Render every line of the entries below as a Markdown table with two columns, Row and Line. Number the rows, skip blank lines, and leave out the pictures.

*PROVIDED MATERIAL*:
begin

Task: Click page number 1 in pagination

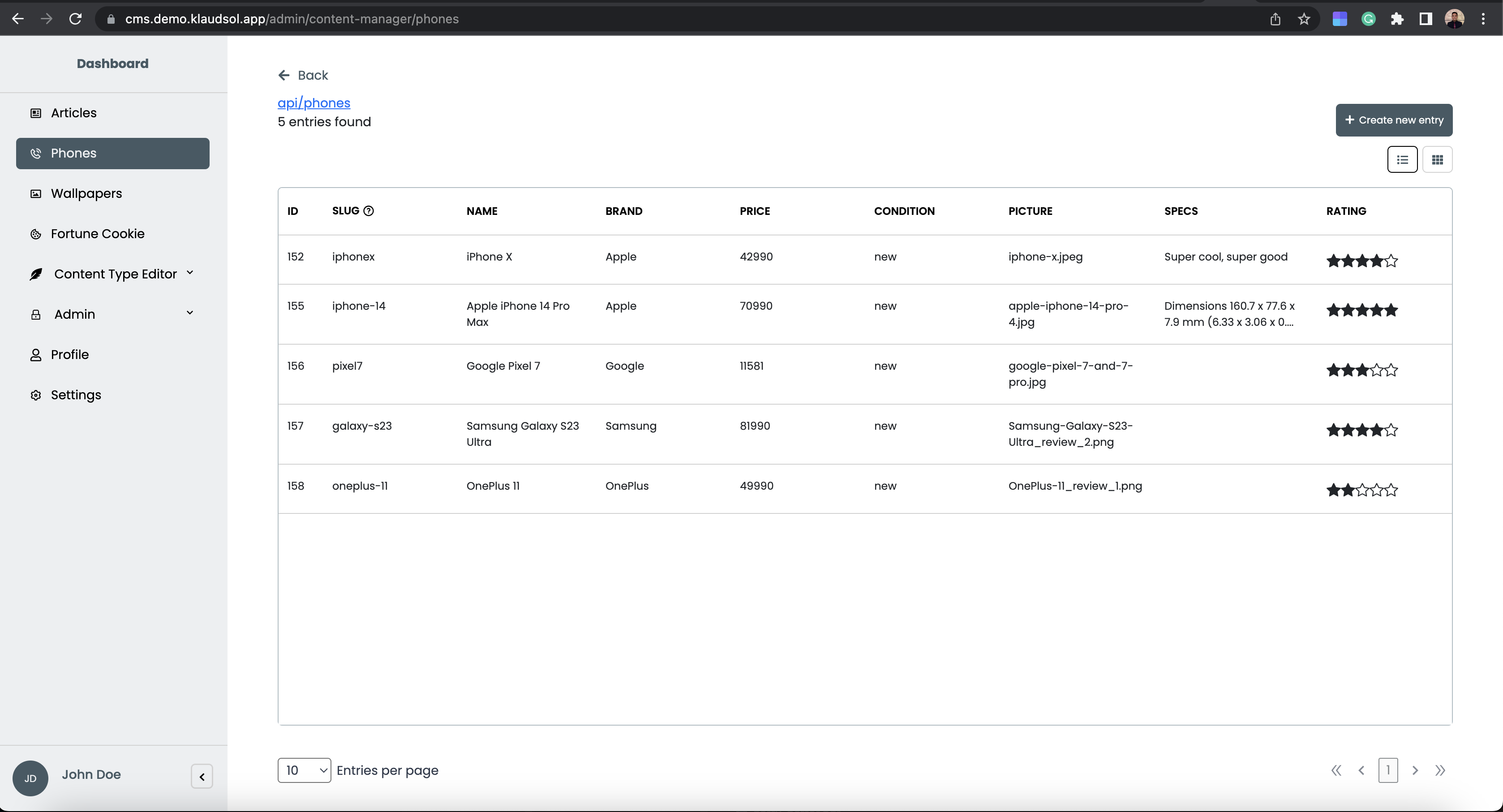Action: coord(1388,770)
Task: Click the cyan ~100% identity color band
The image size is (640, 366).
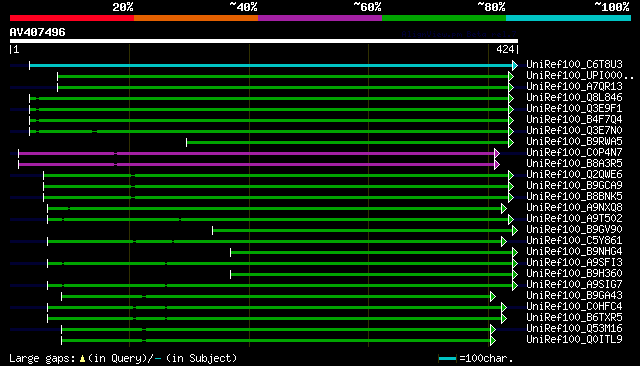Action: coord(568,18)
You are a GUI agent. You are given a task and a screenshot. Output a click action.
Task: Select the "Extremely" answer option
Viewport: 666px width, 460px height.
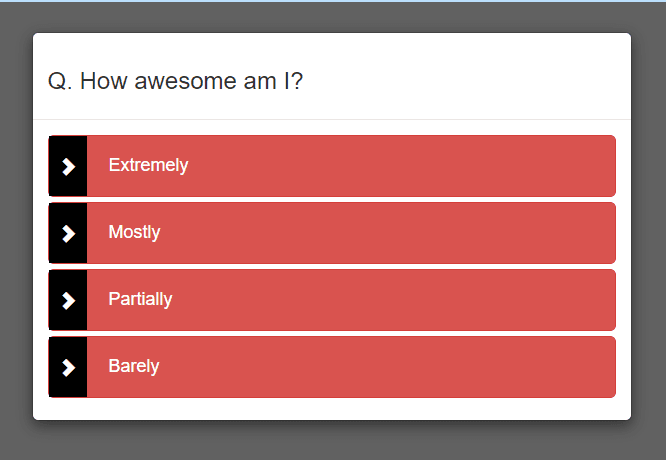click(332, 166)
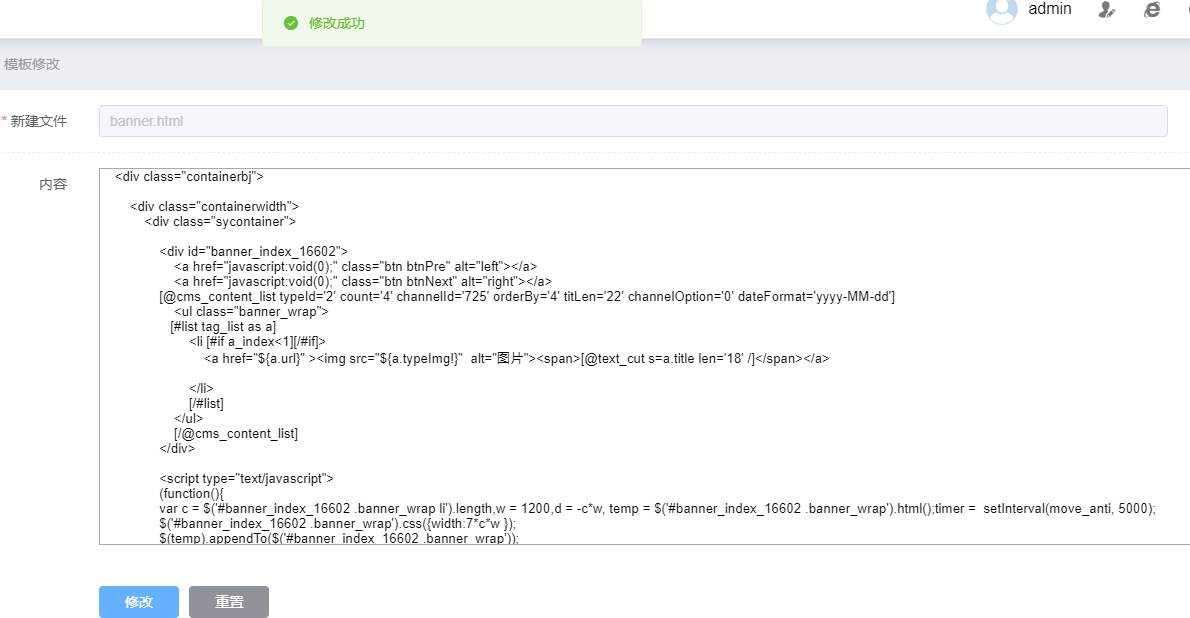
Task: Click the admin user avatar
Action: pyautogui.click(x=1001, y=10)
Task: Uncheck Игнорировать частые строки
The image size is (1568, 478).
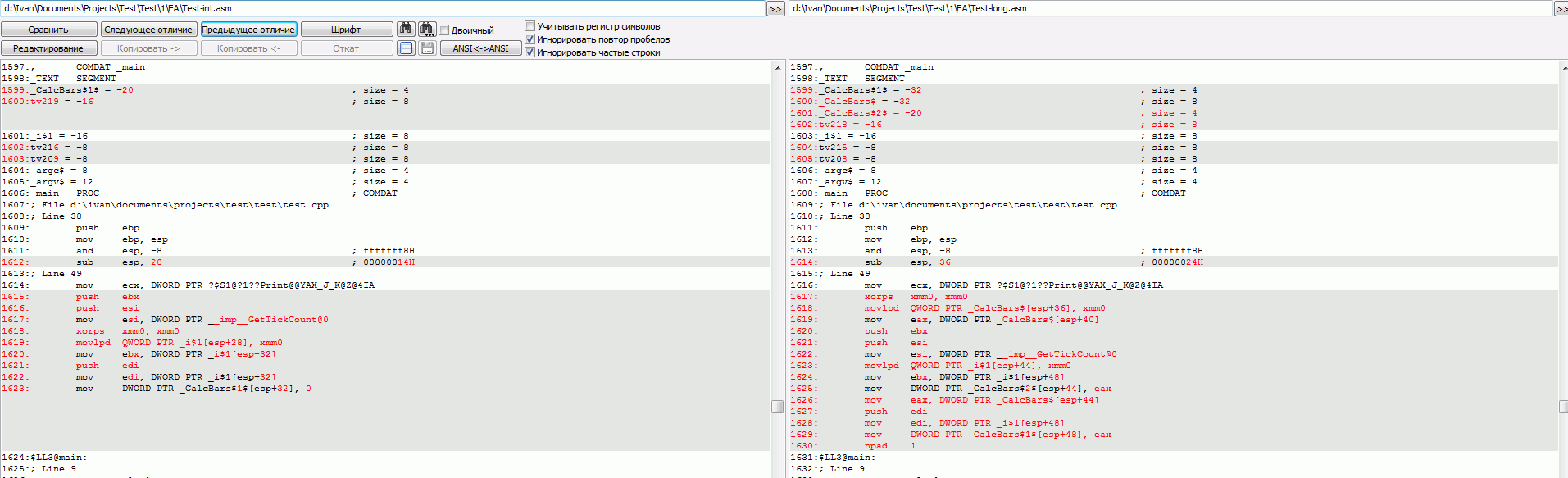Action: (529, 52)
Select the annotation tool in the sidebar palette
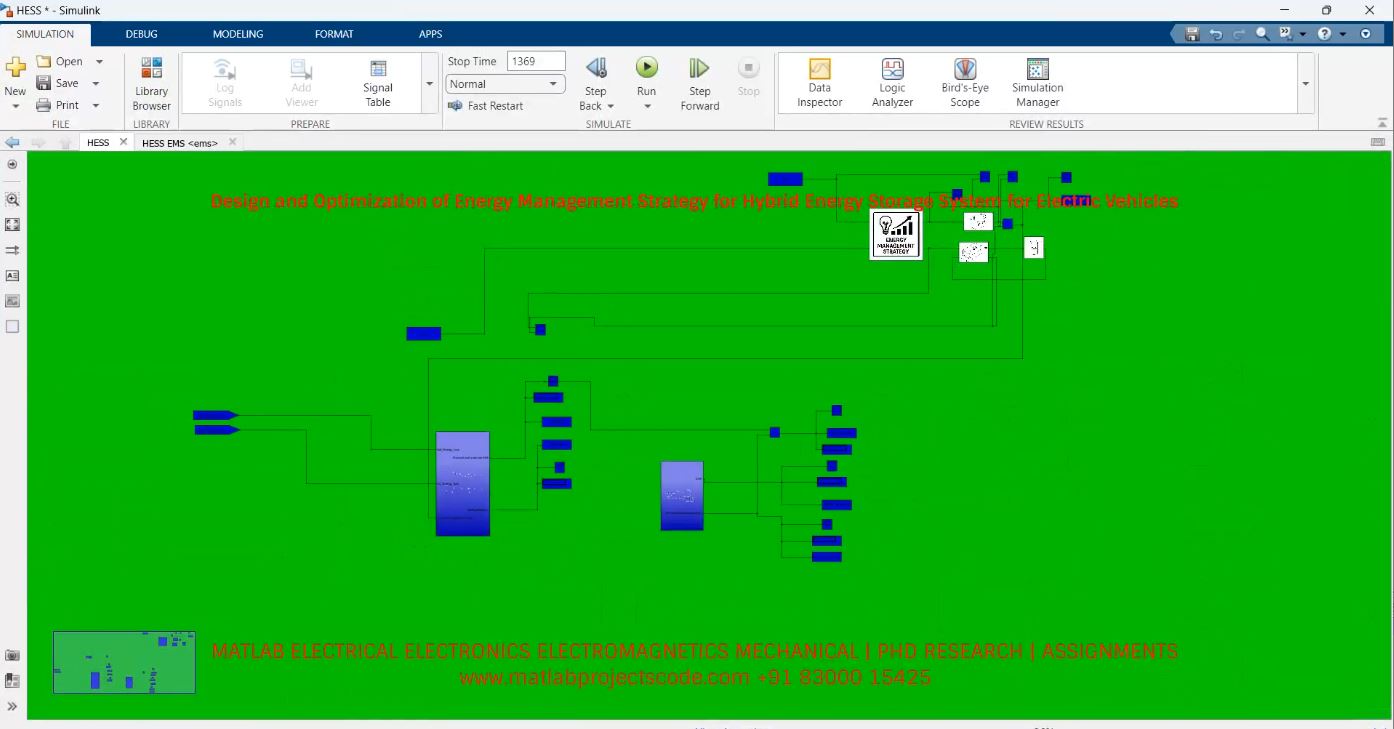Viewport: 1394px width, 729px height. (13, 275)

end

*WRITTEN ANSWER*:
| Row | Line |
|---|---|
| 1 | Task: Click page number 1 in pagination |
| 2 | Action: coord(1388,770) |
| 3 | Task: Click the cyan ~100% identity color band |
| 4 | The image size is (640, 366). |
| 5 | Action: coord(568,18) |
| 6 | You are a GUI agent. You are given a task and a screenshot. Output a click action. |
| 7 | Task: Select the "Extremely" answer option |
| 8 | Viewport: 666px width, 460px height. |
| 9 | click(332, 166) |
| 10 | Task: Click the admin user avatar |
| 11 | Action: pyautogui.click(x=1001, y=10) |
| 12 | Task: Uncheck Игнорировать частые строки |
| 13 | The image size is (1568, 478). |
| 14 | Action: (529, 52) |
| 15 | Select the annotation tool in the sidebar palette |
| 16 | Viewport: 1394px width, 729px height. (13, 275) |